Spyglass, Inc.
- Company type: Public
- Traded as: Nasdaq: SPYG
- Industry: Software
- Founded: 1990; 36 years ago
- Founder: NCSA, University of Illinois at Urbana–Champaign
- Defunct: 2000
- Fate: Acquired by OpenTV (now Kudelski Group)
- Headquarters: Naperville, Illinois, United States
- Products: Web browser intellectual property
- Website: spyglass.com at the Wayback Machine (archived 2000-06-21)

= Spyglass, Inc. =

Former Internet software company

Spyglass, Inc. was an Internet software company. It was founded in 1990, in Champaign, Illinois, as an offshoot of the University of Illinois at Urbana–Champaign, and later moved to Naperville, Illinois. Spyglass was created to commercialize and support technologies from the National Center for Supercomputing Applications (NCSA). It focused on data visualization tools, such as graphing packages and 3D rendering engines.

Spyglass became well known for its version of the Mosaic web browser. The company was acquired by OpenTV in 2000, now part of Kudelski Group, in a $2.5 billion stock swap.

==Mosaic==
In May 1994, Spyglass licensed NCSA's Mosaic browser for several million dollars, with the intent to develop their own Web browser. However, NCSA's development effort had resulted in different features, user interfaces, and codebases for each of its major platforms: UNIX, Microsoft Windows, and classic Mac OS. Spyglass therefore created its own Mosaic codebase in which most source code and all features were shared between platforms.

Spyglass offered a 30-day trial version for download, but did not actually sell the product to end-users. Instead, it licensed the code to re-sellers that delivered either an unmodified Spyglass Mosaic (e.g., O'Reilly and Associates) or a browser based on the Spyglass codebase (as CompuServe, IBM and Ipswitch) did. Among the browsers produced under license using Spyglass Mosaic's codebase was Microsoft's Internet Explorer.

In addition to the major desktop platforms, Spyglass ported Mosaic to other systems including Nintendo 64 for the SharkWire Online system.

===Browser wars===

Netscape Communications Corporation, co-founded by Marc Andreessen, released its flagship Netscape Navigator browser in October 1994, and the company soon became the web browser industry leader. Microsoft recognized the potential of the web, and after the company lost out to AOL for BookLink's browser in November 1994, Microsoft reached a licensing deal with Spyglass in January 1995. Spyglass' Mosaic code became the basis for Internet Explorer, which was released as an add-on to Windows 95 in the Microsoft Plus! software package.

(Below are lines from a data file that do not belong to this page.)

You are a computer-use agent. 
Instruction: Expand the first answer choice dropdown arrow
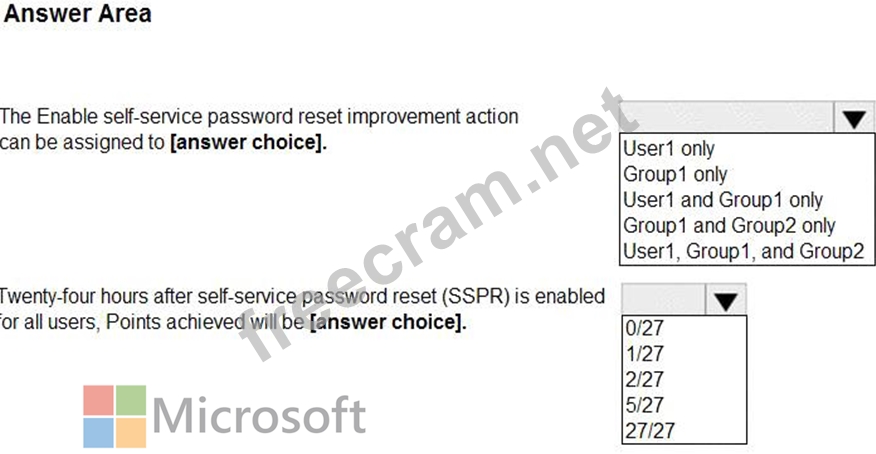(852, 119)
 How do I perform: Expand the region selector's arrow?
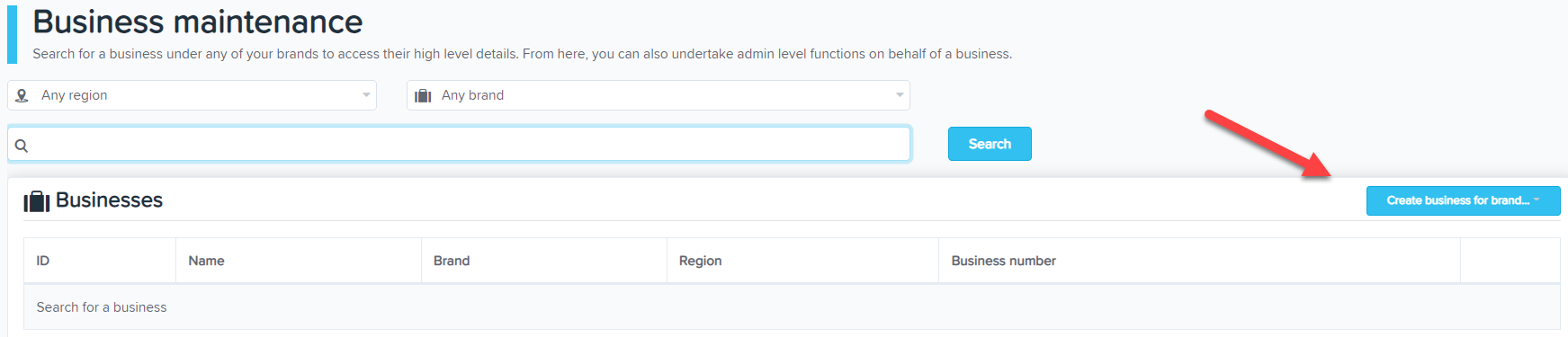(366, 95)
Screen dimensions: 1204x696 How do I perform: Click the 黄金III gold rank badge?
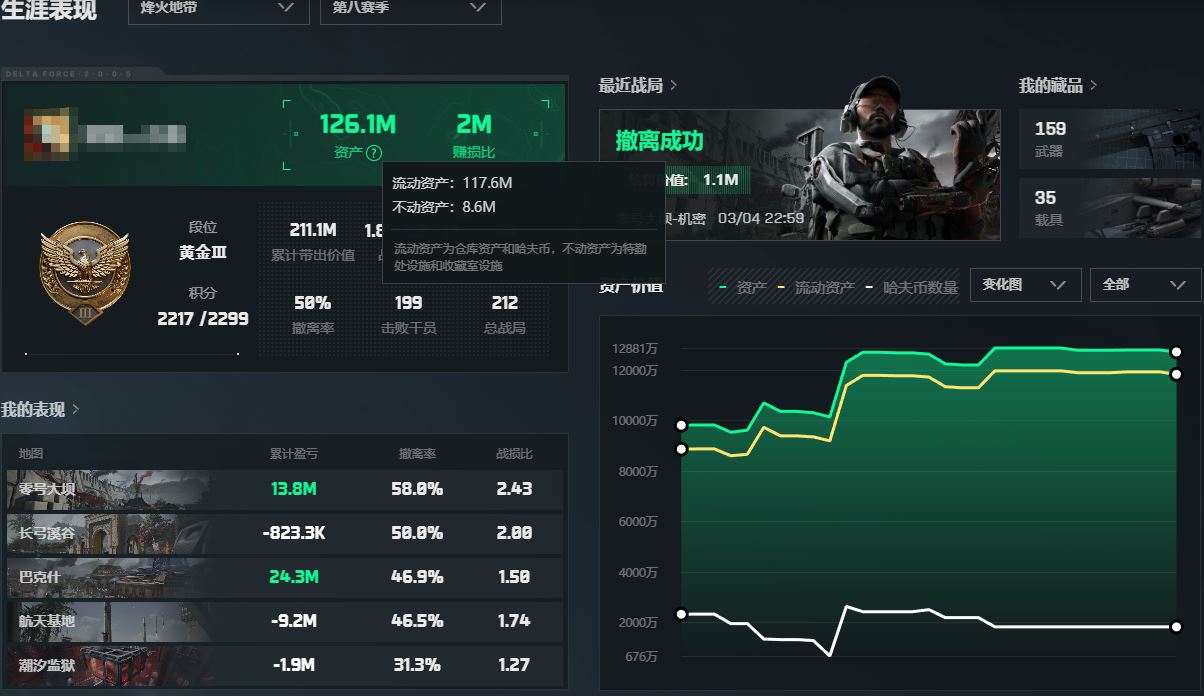click(x=84, y=271)
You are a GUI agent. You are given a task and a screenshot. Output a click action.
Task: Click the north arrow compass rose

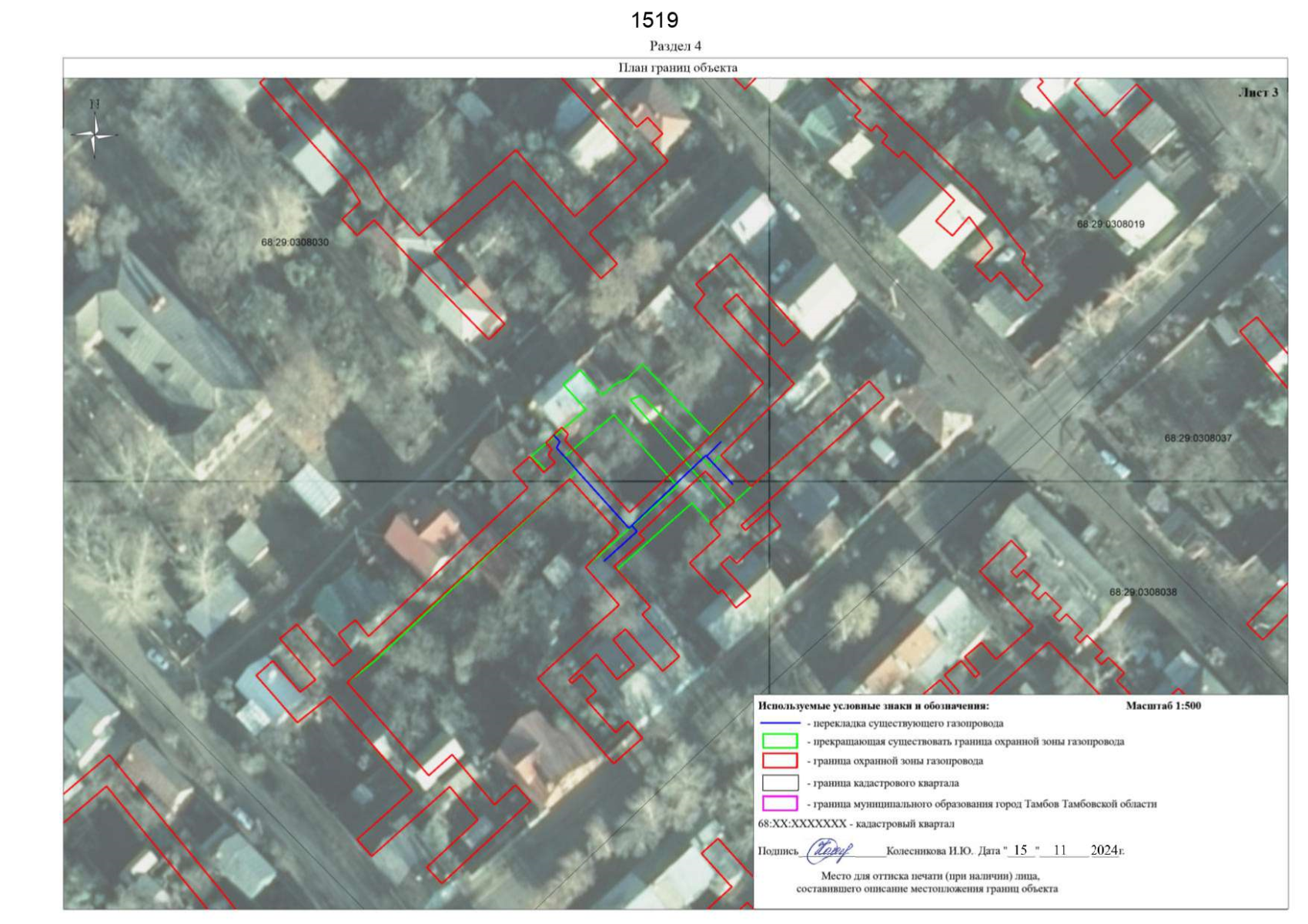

Microsoft and Spyglass reached an updated agreement in 1997, following a dispute over Microsoft only paying the minimum amount required for each quarterly royalty. Internet Explorer 6 and older acknowledged Spyglass and NCSA Mosaic in the 'About' panel, but the message was removed starting with Internet Explorer 7 in 2006.

==Web server technology==
Spyglass created and marketed a commercially supported web server for Unix and Windows NT, variously called Spyglass Server and Server SDK. The product was announced in March 1995 and became available in July 1995. Like the Netscape server that was already on the market, the Spyglass Server included an application programming interface that allowed server-side applications to run in the server's process. The two server platforms differed in their approach to security, with Spyglass using the Secure Hypertext Transfer Protocol (SHTTP), while Netscape used its own Secure Sockets Layer (SSL). Spyglass did not offer their server as a retail product, instead licensing it in volume to original equipment manufacturers, as it did with its browser. The largest licensee was Oracle Corporation.

== Acquisition ==
On March 26, 2000, OpenTV revealed plans to acquire Spyglass in a $2.5 billion stock swap. OpenTV said it planned to use Spyglass' Prism server software with its own interactive TV services, and OpenTV would continue the company's expansion in the mobile browser market. The deal was finalized later that year.

OpenTV, in turn, was fully acquired by the Kudelski Group on March 29, 2010.